人ったらし』亀和田武著、文春新書、710円(税抜)

 書名が「人たらし」だったら手に取らなかったかもしれない。

 「人たらし」ではなく、「人ったらし」。司馬遼太郎のよき理解者である谷沢永一は、人が褒めてもらいたい、認めてもらいたい要所を見抜き、さりげなく口にできる、類稀な気配りの才をもった司馬のことを「ひと蕩し」と賞賛したが、自販機ポルノの生みの親、学生時代はゲバ棒持って暴れていた口の、この本の著者には促音の「っ」がついた「人ったらし」のほうがやっぱりふさわしい。

 現れただけでその場の空気が一変する、その人の映像をテレビで観たり、その人の文章を読むだけで元気になり、前向きなパワーが湧いてくる。そんな特別な能力をもった人が「人ったらし」だ。

 有名どころなら桑田佳祐、沢木耕太郎、色川武大、川上宗薫、梨本勝、吉本隆明、無名どころなら数知れず……著者が実際に会った、あるいは映像や活字を通して見知った、人ったらしの魅力に迫りつつ、そうなるための極意を解き明かした本である。

 人ったらし、最大の武器が会話力だろう。著者の予備校時代の友人、三浪で芸大志望のヤマグチ君(評者注:後にコラムニストになった山口文憲のはずである)は会話の錬金術師、その話は聞く人を魅了して止まなかった。彼にかかれば、5分間の短い話でも、最低3つのヤマ場があって、もちろんオチもある、起承転結の明解なゴシップ噺を必ず聞かせてくれたというのだ。

アントニオ猪木の笑顔は恐い

 話が面白いのはネタを仕入れるのがうまいからである。彼の抜群の会話力の基盤にあったのが、人の話を丹念に聴く能力だった。例えば、地味で目立たない、初対面の女性が彼と会って1時間も経たないうち、毎日使うシャンプーの銘柄から親の収入、兄弟の出身校、果ては男性経験の数まで克明に喋らされている場面が多々あったという。

 人ったらしは女性を口説くのもうまい。普通の男なら顔から火を吹きそうな科白も、平気で口にできる。作家兼ミュージシャンの辻仁成が、後に結婚することになる女優の中山美穂に初対面で言ったとされる言葉が「やっと会えたね」。

 雑誌の対談の冒頭、遅れてきた辻が中山に発した言葉で、過去、パリの空港で見かけたことがあった、というのがその理由。しかも「僕の書いた小説に出てくる(中略)沓子という女性に重なったんですよね。
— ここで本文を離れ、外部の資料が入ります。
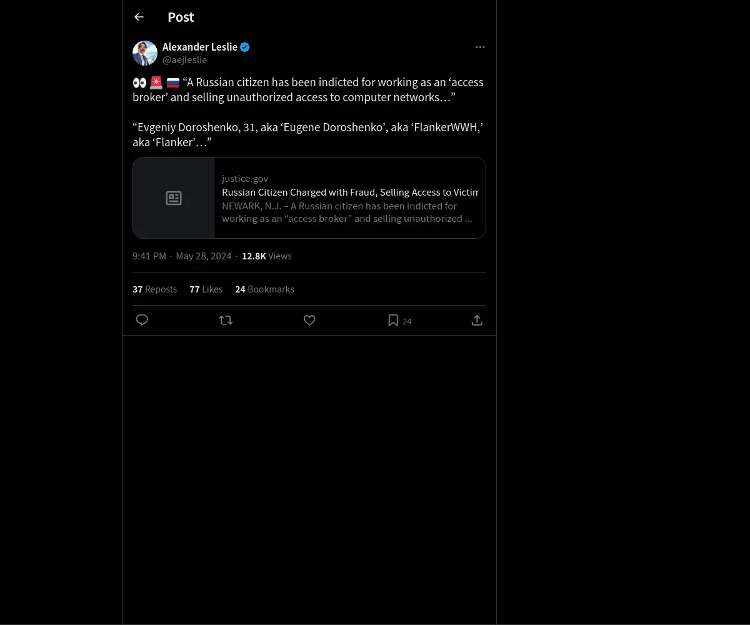Like the post with the heart icon
750x625 pixels.
309,320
通路を戻ってみたりしながら、少し眺めてしまった」って、おいおい、雑誌の対談で口説くなよ。

 一方、会話力といっても、自分の自慢話ばかりしている人は、人ったらしには絶対になれない。逆に「それ、知りません」と己の知識不足を人前にさらけ出せる人は見込みがある。これは人付き合いの基本だろう。

 会話力で勝負するタイプが、著者がいうところの「さわやかな人ったらし」とすれば、それとは正反対のタイプが、「チョイ悪(ワル)」ではまだ甘い、「愛すべき悪」である。その典型として著者が持ち上げるのがアントニオ猪木である。

 著者は、本業のプロレスそっちのけで、ブラジルでの新事業に夢中になり、結果的に多くの仲間やレスラーを不幸にさせた猪木が嫌いだった。しかし、かつての威光が過去のものになりながらも、格闘技はもちろん、政治やビジネスについての壮大な夢を、屈託ない笑みを浮かべながら語る姿を見て、「おもしろい奴だ」と見方が変わったのだという。